INFO    2021-12-07 17:26:52 SamAlignmentMerger  Finished reading 1235710 total records from alignment SAM/BAM.
[Tue Dec 07 17:26:53 WET 2021] picard.sam.MergeBamAlignment done. Elapsed time: 0.14 minutes.
Runtime.totalMemory()=35651584
To get help, see http://broadinstitute.github.io/picard/index.html#GettingHelp
Exception in thread "main" picard.PicardException: Second read from pair not found in unmapped bam: A00159:872:H5YF7DSX2:4:2548:14082:12164, A00159:872:H5YF7DSX2:4:1364:18747:18740
    at picard.sam.AbstractAlignmentMerger.mergeAlignment(AbstractAlignmentMerger.java:432)

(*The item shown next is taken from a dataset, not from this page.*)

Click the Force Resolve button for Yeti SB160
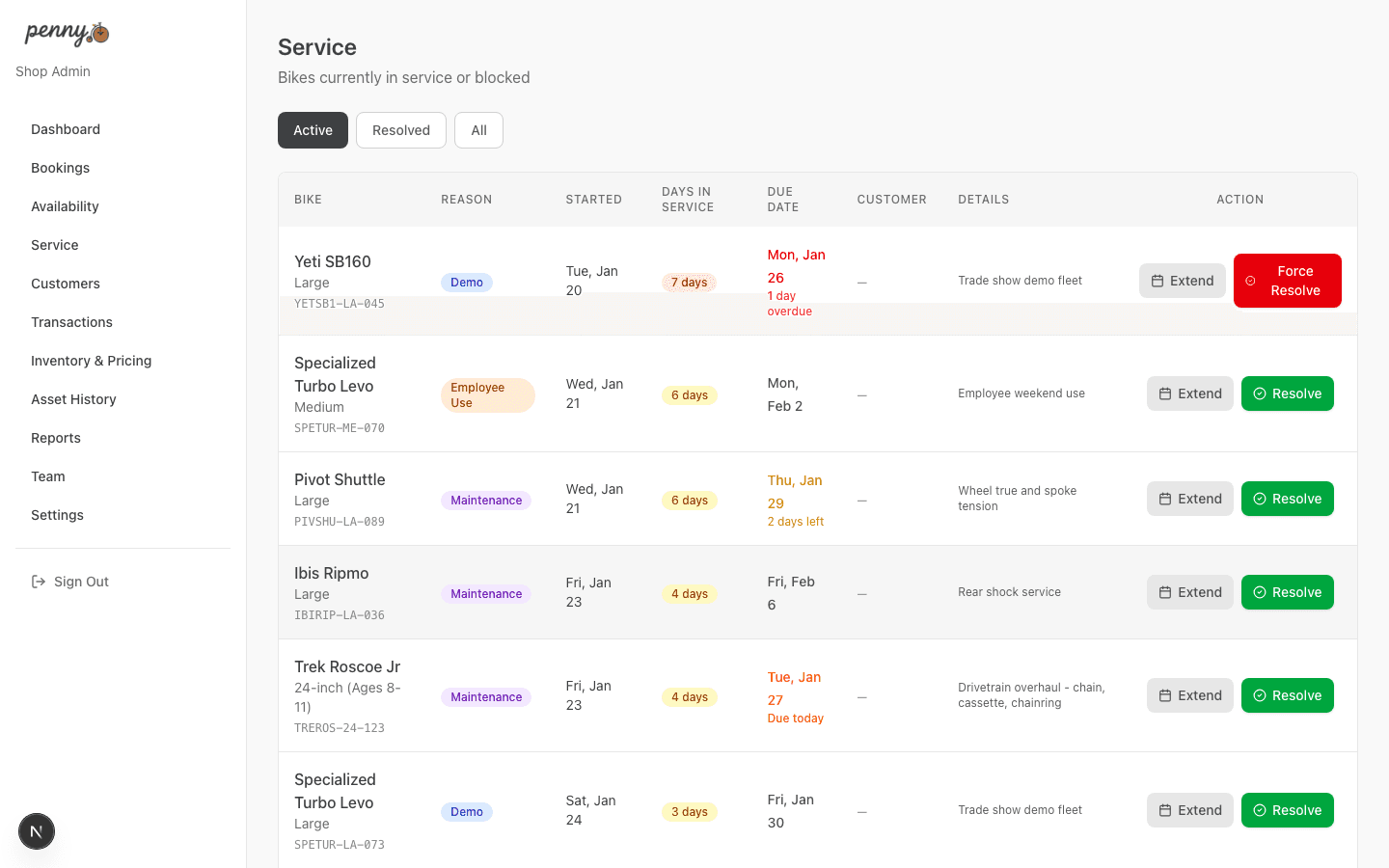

    at picard.sam.SamAlignmentMerger.mergeAlignment(SamAlignmentMerger.java:186)
    at picard.sam.MergeBamAlignment.doWork(MergeBamAlignment.java:368)
    at picard.cmdline.CommandLineProgram.instanceMain(CommandLineProgram.java:308)

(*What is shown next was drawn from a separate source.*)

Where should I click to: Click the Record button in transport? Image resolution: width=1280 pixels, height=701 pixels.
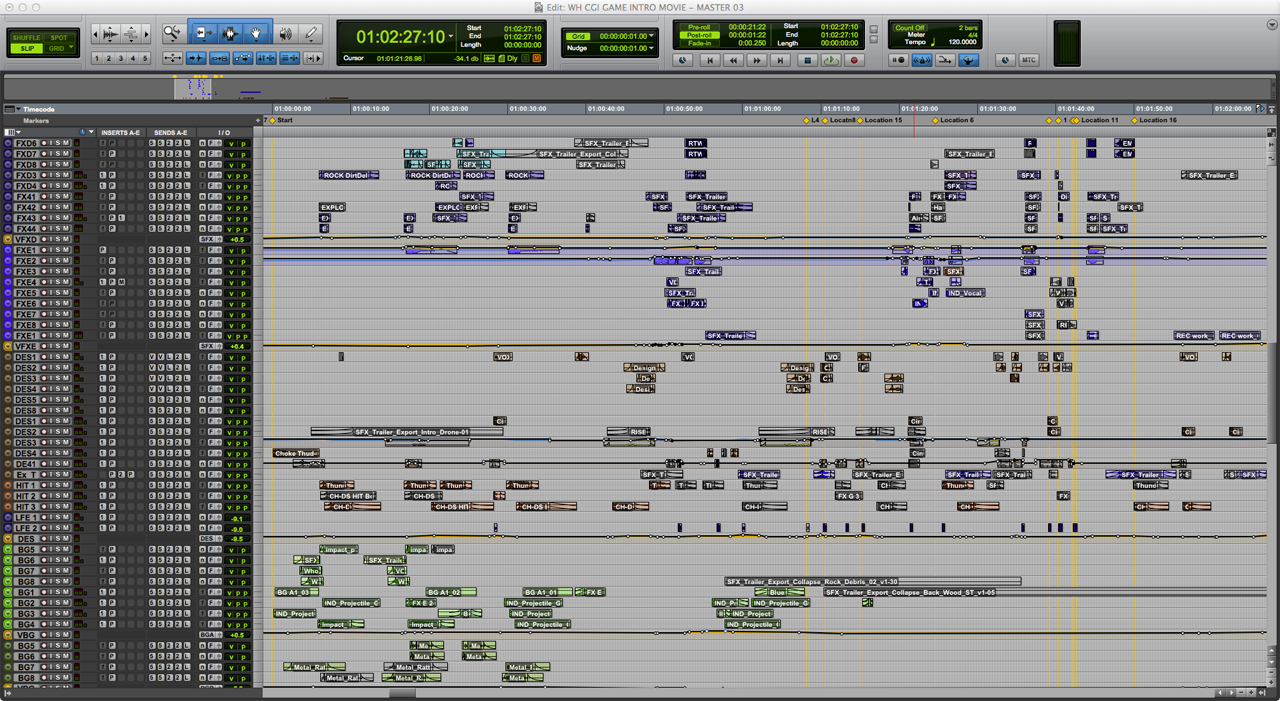854,60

    at picard.cmdline.PicardCommandLine.instanceMain(PicardCommandLine.java:103)
    at picard.cmdline.PicardCommandLine.main(PicardCommandLine.java:113)

I have used several versions of picard (1.119/2.26.6/2.26.4).

My pipeline was the following:
--aligned to BWA
--used CleanSam
--extracted only mapped reads with Samtools
--unaligned bam file with RevertSamSpark

Do you have any update on how to solve this error?